▶ **Consigne 1**: Dans le texte sur Jules Jouy, remplace « Chat Noir » par « Moulin Rouge » puis redonne tout le passage depuis « Il est vrai » jusqu'à « le fruit pourri. ».
▶ **Consigne 2**: Recopie à l'identique les lignes du listing, depuis la ligne contenant « This screenshot has width=610, height=488. » jusqu'à celle contenant « Switch to the Backlinks », ces deux lignes comprises.

▶ **Extrait du document**:
------------------------------

Henri-Jean Anglade est pressé aujourd'hui ! : épisode 28)
Leurre du déconfinement
« L’heure c’est l’heure. Avant l’heure, c’est pas l’heure, après l’heure c’est plus l’heure. » Qui connaît l’auteur de cette citation ? Pourtant, s’il avait pu toucher des royalties, il ne serait pas mort prématurément à 41 ans, à moitié fou mais le verre rempli d’absinthe, en 1897. Enterré au Père-Lachaise après avoir mené une vie de bâton de chaise au point d’en tomber chaque fois qu’il noyait son talent de chansonnier montmartrois, il dissipa son existence dans la fumée du tabac brun, propre à bitumer ses poumons et les relents d’alcool, pour noyer son chagrin en goguette*.
Il est vrai qu’à tituber entre le Chat Noir et le Lapin Agile, Jules Jouy (photo ci-contre) s’avinait dans une basse cour peuplée de drôle de zèbres (et de tigresses) et n’a pas vraiment joui du bonheur. Néanmoins, la brièveté de sa vie lui a inspiré, entre autres, cette maxime citée plus haut qui s’applique aussi à notre situation. Qu’il a enrichi d’une autre pensée très pertinente dans une actualité confinée : « Les repas de famille ne consistent pas à se manger entre parents ». Sentence vérifiée si l’on en croit les plaintes pour violence au sein de la cellule familiale et qui, à défaut de potence, a pour conséquence de faire exploser le noyau pour renvoyer en cellule celui qui est recraché. En somme le fruit pourri.

------------------------------

▶ **Jeu de données**:
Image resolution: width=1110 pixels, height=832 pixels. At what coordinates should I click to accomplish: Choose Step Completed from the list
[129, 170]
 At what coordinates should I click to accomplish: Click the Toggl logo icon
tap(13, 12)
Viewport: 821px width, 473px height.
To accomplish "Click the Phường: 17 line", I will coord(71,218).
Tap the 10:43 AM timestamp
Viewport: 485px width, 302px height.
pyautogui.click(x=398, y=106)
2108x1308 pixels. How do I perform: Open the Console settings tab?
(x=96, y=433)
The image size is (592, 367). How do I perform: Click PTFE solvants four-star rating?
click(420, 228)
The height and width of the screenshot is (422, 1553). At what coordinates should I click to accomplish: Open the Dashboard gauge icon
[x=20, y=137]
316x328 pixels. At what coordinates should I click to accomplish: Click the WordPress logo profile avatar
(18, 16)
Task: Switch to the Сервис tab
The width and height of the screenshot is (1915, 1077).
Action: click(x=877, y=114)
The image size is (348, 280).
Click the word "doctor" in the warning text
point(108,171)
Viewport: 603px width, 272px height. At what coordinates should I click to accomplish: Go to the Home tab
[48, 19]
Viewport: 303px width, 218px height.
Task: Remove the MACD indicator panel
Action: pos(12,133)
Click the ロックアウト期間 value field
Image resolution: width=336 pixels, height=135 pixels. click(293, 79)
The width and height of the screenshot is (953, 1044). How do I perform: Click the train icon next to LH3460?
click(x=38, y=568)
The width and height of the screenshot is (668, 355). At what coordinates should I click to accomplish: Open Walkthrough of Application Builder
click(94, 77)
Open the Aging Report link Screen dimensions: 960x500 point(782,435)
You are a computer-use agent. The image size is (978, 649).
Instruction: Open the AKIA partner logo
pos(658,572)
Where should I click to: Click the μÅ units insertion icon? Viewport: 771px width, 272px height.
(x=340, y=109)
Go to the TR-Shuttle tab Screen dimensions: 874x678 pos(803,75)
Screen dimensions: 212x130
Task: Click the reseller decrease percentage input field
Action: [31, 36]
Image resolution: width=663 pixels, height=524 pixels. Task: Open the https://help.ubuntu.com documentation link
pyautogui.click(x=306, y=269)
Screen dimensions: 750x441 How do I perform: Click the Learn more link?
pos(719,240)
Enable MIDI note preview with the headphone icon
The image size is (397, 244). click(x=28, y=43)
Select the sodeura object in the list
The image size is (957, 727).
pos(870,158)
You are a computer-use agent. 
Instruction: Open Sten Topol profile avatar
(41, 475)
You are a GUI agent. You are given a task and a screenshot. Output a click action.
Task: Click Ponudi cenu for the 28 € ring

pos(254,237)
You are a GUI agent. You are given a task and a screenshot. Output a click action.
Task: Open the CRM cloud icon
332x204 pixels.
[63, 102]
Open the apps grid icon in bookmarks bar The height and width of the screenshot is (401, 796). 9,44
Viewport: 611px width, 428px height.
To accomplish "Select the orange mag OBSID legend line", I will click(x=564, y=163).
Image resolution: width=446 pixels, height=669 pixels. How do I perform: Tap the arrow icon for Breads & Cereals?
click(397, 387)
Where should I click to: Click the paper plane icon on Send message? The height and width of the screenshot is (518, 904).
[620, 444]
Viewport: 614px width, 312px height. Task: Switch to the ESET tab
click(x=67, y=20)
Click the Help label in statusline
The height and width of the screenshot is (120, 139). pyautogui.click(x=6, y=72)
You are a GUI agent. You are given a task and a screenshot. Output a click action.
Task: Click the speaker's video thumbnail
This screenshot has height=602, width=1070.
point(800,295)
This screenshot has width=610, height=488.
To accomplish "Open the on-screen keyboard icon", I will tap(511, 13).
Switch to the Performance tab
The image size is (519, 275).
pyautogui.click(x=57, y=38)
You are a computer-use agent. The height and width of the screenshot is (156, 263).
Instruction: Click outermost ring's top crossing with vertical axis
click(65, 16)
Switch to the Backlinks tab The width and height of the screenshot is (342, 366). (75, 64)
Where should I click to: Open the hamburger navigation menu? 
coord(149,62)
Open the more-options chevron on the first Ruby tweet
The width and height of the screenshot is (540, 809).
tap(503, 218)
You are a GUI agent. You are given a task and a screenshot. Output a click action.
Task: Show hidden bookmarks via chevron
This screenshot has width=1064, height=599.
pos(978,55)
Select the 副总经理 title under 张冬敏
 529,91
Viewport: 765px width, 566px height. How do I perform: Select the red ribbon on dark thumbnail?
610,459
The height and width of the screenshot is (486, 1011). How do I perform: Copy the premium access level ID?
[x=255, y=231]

------------------------------

▶ **Réponse finale 1**:
Il est vrai qu’à tituber entre le Moulin Rouge et le Lapin Agile, Jules Jouy (photo ci-contre) s’avinait dans une basse cour peuplée de drôle de zèbres (et de tigresses) et n’a pas vraiment joui du bonheur. Néanmoins, la brièveté de sa vie lui a inspiré, entre autres, cette maxime citée plus haut qui s’applique aussi à notre situation. Qu’il a enrichi d’une autre pensée très pertinente dans une actualité confinée : « Les repas de famille ne consistent pas à se manger entre parents ». Sentence vérifiée si l’on en croit les plaintes pour violence au sein de la cellule familiale et qui, à défaut de potence, a pour conséquence de faire exploser le noyau pour renvoyer en cellule celui qui est recraché. En somme le fruit pourri.

▶ **Réponse finale 2**:
This screenshot has width=610, height=488.
To accomplish "Open the on-screen keyboard icon", I will tap(511, 13).
Switch to the Performance tab
The image size is (519, 275).
pyautogui.click(x=57, y=38)
You are a computer-use agent. The height and width of the screenshot is (156, 263).
Instruction: Click outermost ring's top crossing with vertical axis
click(65, 16)
Switch to the Backlinks tab The width and height of the screenshot is (342, 366). (75, 64)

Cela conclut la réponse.